Hiking King’s Canyon is often an unexpected highlight for visitors of the Red Centre. While the National Park does not share the expectations of its more famous neighbor Uluru, I highly recommend adding it to your Australian Outback itinerary to experience the region in a whole new way.
Find out about my experience hiking King’s Canyon in Australia’s Outback!
Hiking King’s Canyon
The best way to see Kings Canyon is on foot. So grab those walking shoes and prepare yourself for a captivating 6-kilometer walk around the rim of the canyon.
Its pretty flat for the most part though the initial steep ascent may seem a bit daunting.
The Canyon itself has no fences or railing around the rim so exercise caution at all times. Make sure you wear sunscreen and have enough water for the hike. Though 6km may not seem like a lot, with the scenery along the way you are bound to make a stop every so often (with the blazing sun overhead).
It’s a good idea to make your photo stops a rehydration session as well. While the rim walk is the most common and straightforward way of experiencing the canyon, there are many other walks available that vary in length and intensity.
There is even a wheel-chair friendly walk that takes you into the very heart of the canyon which is known as the Creek Walk. The 22km Giles Track Walk is more intense and often carried out overnight.
Be sure to make a visit to the sunset viewing deck for some of the most spectacular views and colors.
The best time to hike the Kings Canyon would be in the cooler months of the year which are from May to September. This period of the year has little rain, clear skies and most importantly, cooler temperatures.
If you do opt to go in the hotter months please be wary of the intense weather and prepare yourself in advance. It’s also better to hike early in the day and be down from the rim by around 10 A.M. to avoid the harshest sunlight.
About Kings Canyon
Kings Canyon is around 320 km from Alice Springs, the gateway to the Red Centre. The Canyon forms part of Watarrka National Park which is one of the major attractions in central Australia.
The national park has significance both locally and on an international level for its significant conservation area. It is believed that Watarrka National Park is home to over 600 different species of plants and native animals.
You may catch a glimpse of some on your way to the Kings Canyon. At a staggering 100 meters high, the flaming canyon walls overlook areas of dense vegetation.
Ferns and cycads occur most commonly. This outback oasis is referred to as The Garden of Eden and is a stark contrast to its dry surroundings.

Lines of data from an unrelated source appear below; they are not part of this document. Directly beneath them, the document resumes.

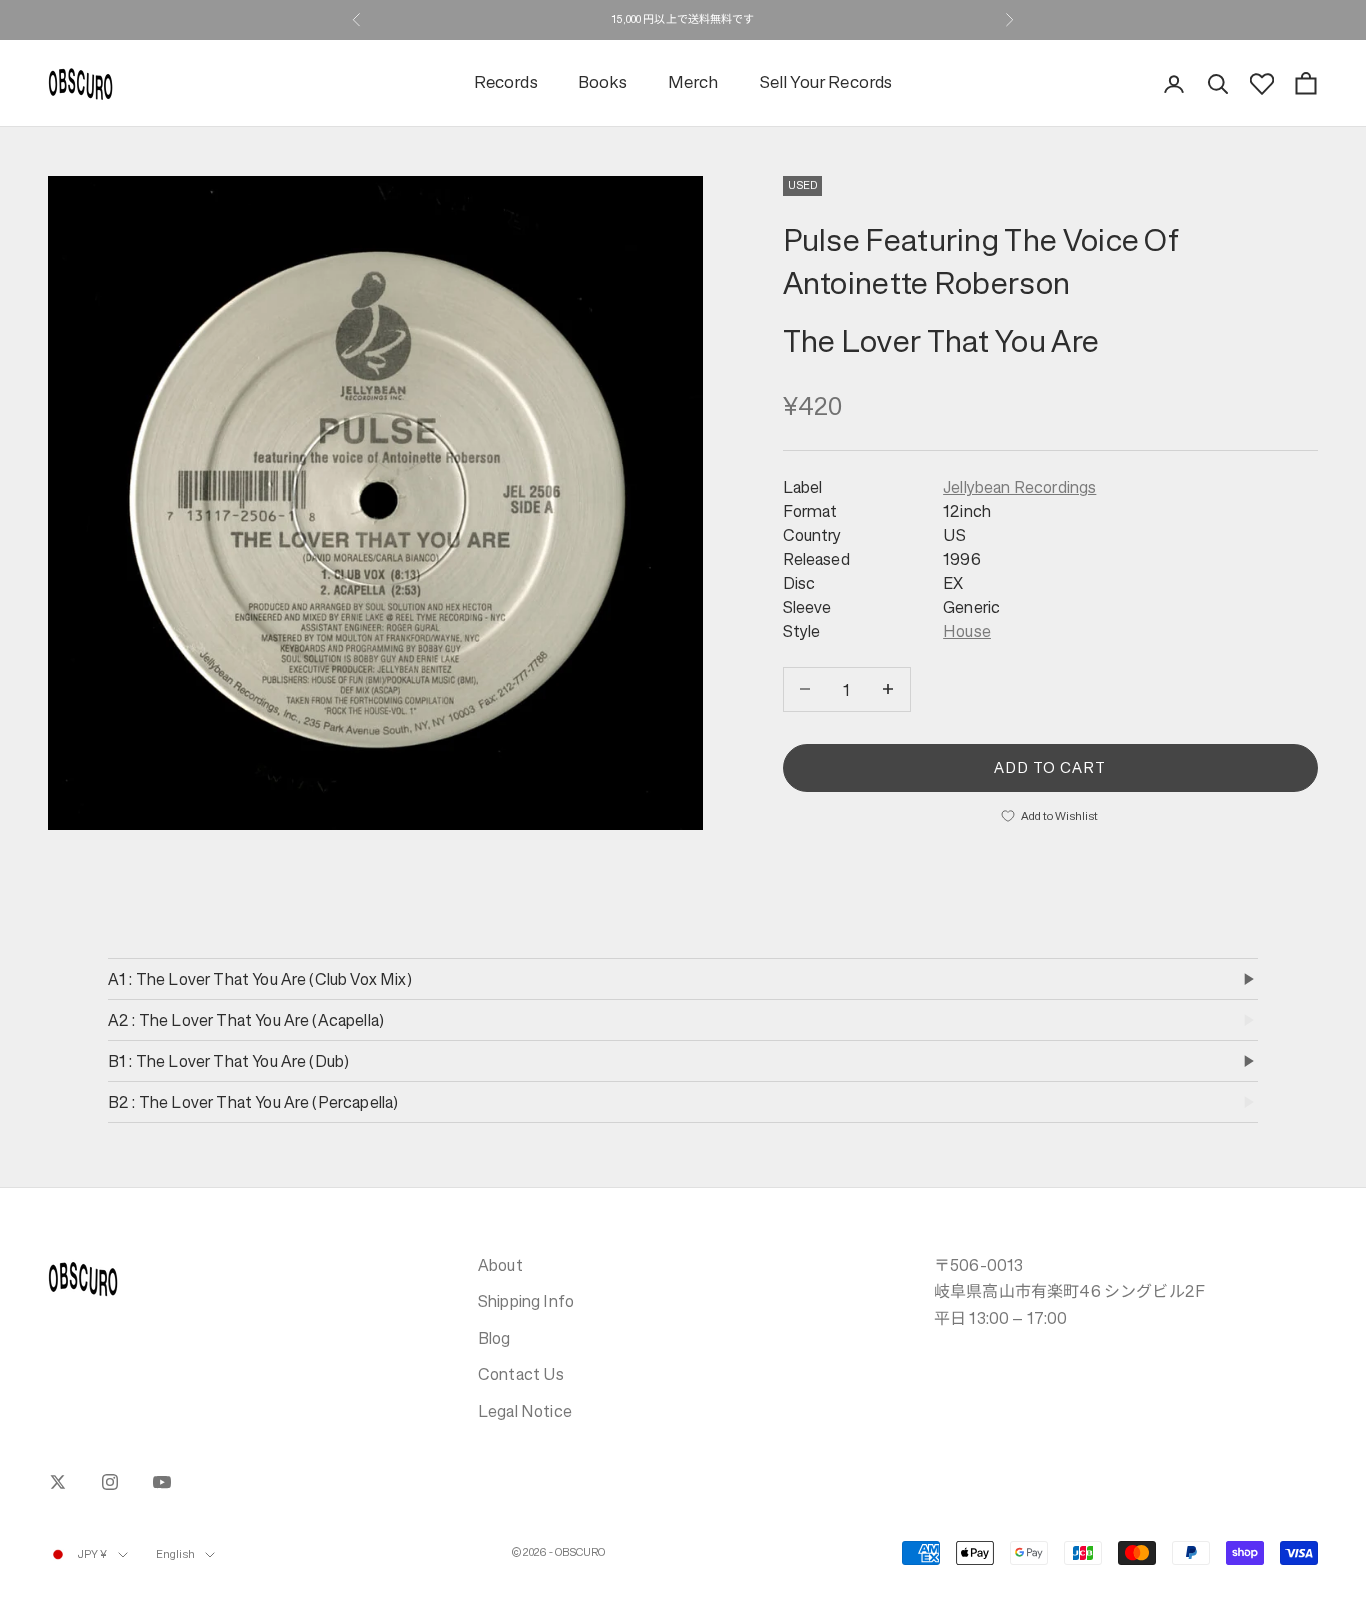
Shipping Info (526, 1301)
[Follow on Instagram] (110, 1482)
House (967, 631)
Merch (693, 83)
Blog (494, 1338)
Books (603, 83)
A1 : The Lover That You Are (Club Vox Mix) (260, 979)
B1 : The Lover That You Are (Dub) (228, 1061)
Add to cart (1050, 766)
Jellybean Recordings (1019, 487)
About (500, 1265)
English (176, 1554)
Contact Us (521, 1374)
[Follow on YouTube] (162, 1482)
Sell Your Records (826, 83)
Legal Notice (525, 1411)
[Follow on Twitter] (58, 1482)
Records (506, 83)
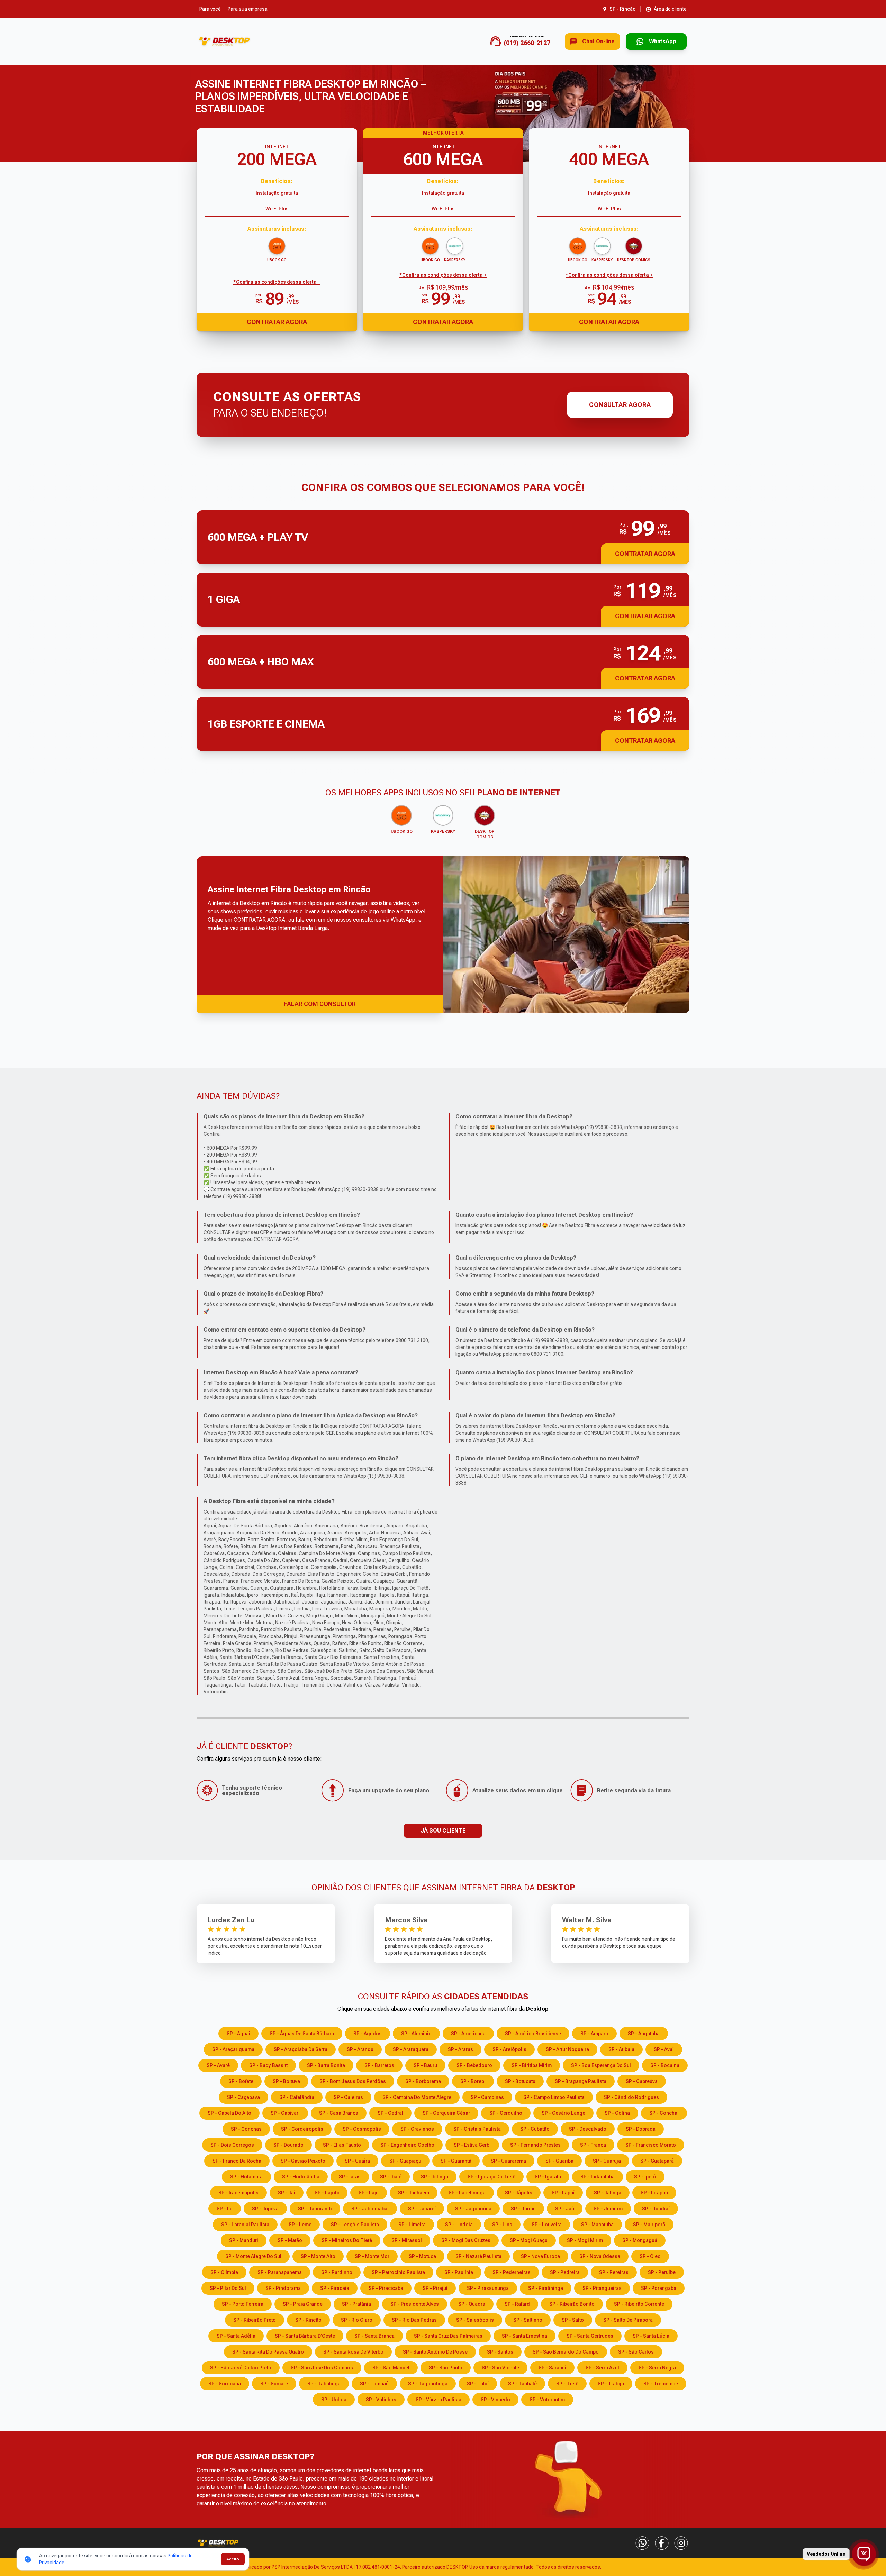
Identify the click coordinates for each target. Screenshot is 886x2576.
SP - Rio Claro (356, 2320)
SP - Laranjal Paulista (245, 2224)
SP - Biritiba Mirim (532, 2065)
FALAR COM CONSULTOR (320, 1003)
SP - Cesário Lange (563, 2113)
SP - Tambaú (374, 2383)
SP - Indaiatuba (597, 2177)
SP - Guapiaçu (405, 2161)
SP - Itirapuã (654, 2192)
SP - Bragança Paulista (580, 2081)
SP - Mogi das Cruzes (465, 2240)
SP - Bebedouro (474, 2065)
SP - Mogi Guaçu (529, 2240)
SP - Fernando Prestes (535, 2145)
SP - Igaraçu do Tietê (491, 2177)
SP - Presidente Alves (414, 2304)
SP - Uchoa (333, 2399)
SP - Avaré (218, 2065)
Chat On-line (598, 41)
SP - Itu (225, 2208)
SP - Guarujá (607, 2161)
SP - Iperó (645, 2177)
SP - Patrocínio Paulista (398, 2272)
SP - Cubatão (535, 2129)
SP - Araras (460, 2049)
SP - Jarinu (523, 2208)
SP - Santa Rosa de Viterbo (353, 2352)
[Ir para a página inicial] (224, 41)
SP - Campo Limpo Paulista (554, 2097)
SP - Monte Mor (372, 2256)
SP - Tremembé (660, 2383)
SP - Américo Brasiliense (533, 2033)
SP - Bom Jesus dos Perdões (352, 2081)
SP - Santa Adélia (236, 2336)
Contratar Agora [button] (645, 553)
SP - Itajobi (327, 2192)
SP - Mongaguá (639, 2240)
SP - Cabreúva (642, 2081)
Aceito (232, 2559)
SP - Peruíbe (662, 2272)
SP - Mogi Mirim (585, 2240)
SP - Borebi (473, 2081)
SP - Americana (468, 2033)
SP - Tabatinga (324, 2383)
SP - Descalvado (587, 2129)
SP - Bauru (425, 2065)
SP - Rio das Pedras (414, 2320)
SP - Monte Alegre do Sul (253, 2256)
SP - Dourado (288, 2145)
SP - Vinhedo (495, 2399)
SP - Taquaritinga (427, 2383)
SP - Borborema (423, 2081)
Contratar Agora (277, 322)
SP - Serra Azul (602, 2368)
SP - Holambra (246, 2177)
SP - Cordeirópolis (302, 2129)
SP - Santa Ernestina (524, 2336)
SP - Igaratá (548, 2177)
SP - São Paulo (445, 2368)
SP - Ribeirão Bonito (572, 2304)
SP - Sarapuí (552, 2368)
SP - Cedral (390, 2113)
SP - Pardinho (336, 2272)
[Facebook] (662, 2543)
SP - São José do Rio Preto (240, 2368)
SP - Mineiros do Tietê (347, 2240)
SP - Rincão (308, 2320)
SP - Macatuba (597, 2224)
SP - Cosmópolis (362, 2129)
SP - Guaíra (357, 2161)
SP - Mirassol (406, 2240)
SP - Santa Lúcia (651, 2336)
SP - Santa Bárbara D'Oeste (305, 2336)
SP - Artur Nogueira (567, 2049)
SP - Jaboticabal (370, 2208)
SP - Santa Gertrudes (590, 2336)
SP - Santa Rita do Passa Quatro (268, 2352)
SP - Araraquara (410, 2049)
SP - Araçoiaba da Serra (300, 2049)
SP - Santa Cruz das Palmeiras (448, 2336)
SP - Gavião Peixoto (303, 2161)
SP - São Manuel (390, 2368)
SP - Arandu (360, 2049)
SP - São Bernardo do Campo (566, 2352)
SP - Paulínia (458, 2272)
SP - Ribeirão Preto (254, 2320)
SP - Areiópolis (509, 2049)
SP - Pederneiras (511, 2272)
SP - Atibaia (621, 2049)
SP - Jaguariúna (473, 2208)
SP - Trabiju (611, 2383)
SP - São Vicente (500, 2368)
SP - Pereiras (614, 2272)
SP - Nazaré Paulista (478, 2256)
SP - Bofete (240, 2081)
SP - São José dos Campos (322, 2368)
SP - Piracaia (334, 2288)
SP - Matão (290, 2240)
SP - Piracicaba (386, 2288)
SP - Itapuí (563, 2192)
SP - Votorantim (547, 2399)
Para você (210, 9)
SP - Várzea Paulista (438, 2399)
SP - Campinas (487, 2097)
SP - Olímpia (224, 2272)
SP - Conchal (664, 2113)
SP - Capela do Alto (229, 2113)
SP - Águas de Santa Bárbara (302, 2033)
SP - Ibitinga (434, 2177)
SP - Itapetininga (467, 2192)
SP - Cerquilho (505, 2113)
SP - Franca (593, 2145)
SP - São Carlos (636, 2352)
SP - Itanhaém (413, 2192)
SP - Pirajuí (435, 2288)
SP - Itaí (286, 2192)
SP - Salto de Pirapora (628, 2320)
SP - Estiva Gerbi (472, 2145)
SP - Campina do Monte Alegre (416, 2097)
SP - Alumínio (416, 2033)
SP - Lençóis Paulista (355, 2224)
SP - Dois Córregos (232, 2145)
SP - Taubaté (522, 2383)
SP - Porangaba (658, 2288)
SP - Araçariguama (233, 2049)
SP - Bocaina (664, 2065)
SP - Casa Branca (338, 2113)
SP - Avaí (664, 2049)
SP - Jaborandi (315, 2208)
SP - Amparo (594, 2033)
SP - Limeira (412, 2224)
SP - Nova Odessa (599, 2256)
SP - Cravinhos (417, 2129)
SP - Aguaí (238, 2033)
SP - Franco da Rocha (237, 2161)
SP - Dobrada (641, 2129)
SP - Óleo (650, 2256)
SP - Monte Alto (318, 2256)
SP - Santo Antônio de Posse (435, 2352)
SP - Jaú (564, 2208)
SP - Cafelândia (296, 2097)
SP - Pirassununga (488, 2288)
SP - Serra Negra (657, 2368)
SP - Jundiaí (656, 2208)
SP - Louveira (547, 2224)
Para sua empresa (248, 9)
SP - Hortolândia (300, 2177)
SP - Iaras (350, 2177)
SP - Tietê (567, 2383)
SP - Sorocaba (224, 2383)
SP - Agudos (367, 2033)
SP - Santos (500, 2352)
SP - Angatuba (644, 2033)
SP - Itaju (369, 2192)
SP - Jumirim (608, 2208)
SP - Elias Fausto (342, 2145)
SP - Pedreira (565, 2272)
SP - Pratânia (356, 2304)
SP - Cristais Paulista (477, 2129)
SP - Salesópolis (475, 2320)
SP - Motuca (422, 2256)
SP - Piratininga (545, 2288)
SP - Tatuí (478, 2383)
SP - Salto (573, 2320)
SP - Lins (502, 2224)
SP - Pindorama (283, 2288)
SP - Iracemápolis (238, 2192)
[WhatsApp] (642, 2543)
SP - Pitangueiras (602, 2288)
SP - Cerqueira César (446, 2113)
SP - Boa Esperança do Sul (601, 2065)
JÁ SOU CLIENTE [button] (443, 1830)
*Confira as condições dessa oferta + (276, 282)
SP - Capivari (285, 2113)
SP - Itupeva (265, 2208)
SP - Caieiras (348, 2097)
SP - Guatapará (657, 2161)
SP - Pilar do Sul (228, 2288)
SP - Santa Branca (374, 2336)
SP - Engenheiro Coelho (407, 2145)
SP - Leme (300, 2224)
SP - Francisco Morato (650, 2145)
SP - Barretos (379, 2065)
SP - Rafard (517, 2304)
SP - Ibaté (390, 2177)
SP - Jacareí (422, 2208)
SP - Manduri (243, 2240)
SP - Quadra (471, 2304)
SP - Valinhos (381, 2399)
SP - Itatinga (607, 2192)
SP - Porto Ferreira (242, 2304)
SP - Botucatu (520, 2081)
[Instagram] (681, 2543)
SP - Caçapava (243, 2097)
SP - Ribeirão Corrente (639, 2304)
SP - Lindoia (459, 2224)
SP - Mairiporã (649, 2224)
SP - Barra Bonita (326, 2065)
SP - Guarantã (456, 2161)
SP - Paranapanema (279, 2272)
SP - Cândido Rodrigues (631, 2097)
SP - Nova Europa (540, 2256)
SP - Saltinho (527, 2320)
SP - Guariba (559, 2161)
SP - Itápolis (518, 2192)
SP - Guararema (508, 2161)
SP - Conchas (246, 2129)
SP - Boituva (286, 2081)
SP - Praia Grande (303, 2304)
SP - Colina (617, 2113)
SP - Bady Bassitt (268, 2065)
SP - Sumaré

You may even come across ghost gum which has a variety of uses for the locals. Another surprising feature is the gorgeous white sand around the area.
The canyon itself came into existence as a result of a compression of sand on a shallow inland sea. The Beehive Domes are also must-sees when hiking the canyon.
Weathering has shaped these domes over time and the result is stunning. Kathleen Springs, a shady waterhole, isn’t too far off either and offers great bird-watching potential.
It’s also worth noting that Kings Canyon is super absorbent, with its soft sandstone composition acting as a sponge after heavy rains. The sandstone then feeds the plants in the region, contributing to the luscious surrounds in a magical way.
There really is more than what meets the eye with this place.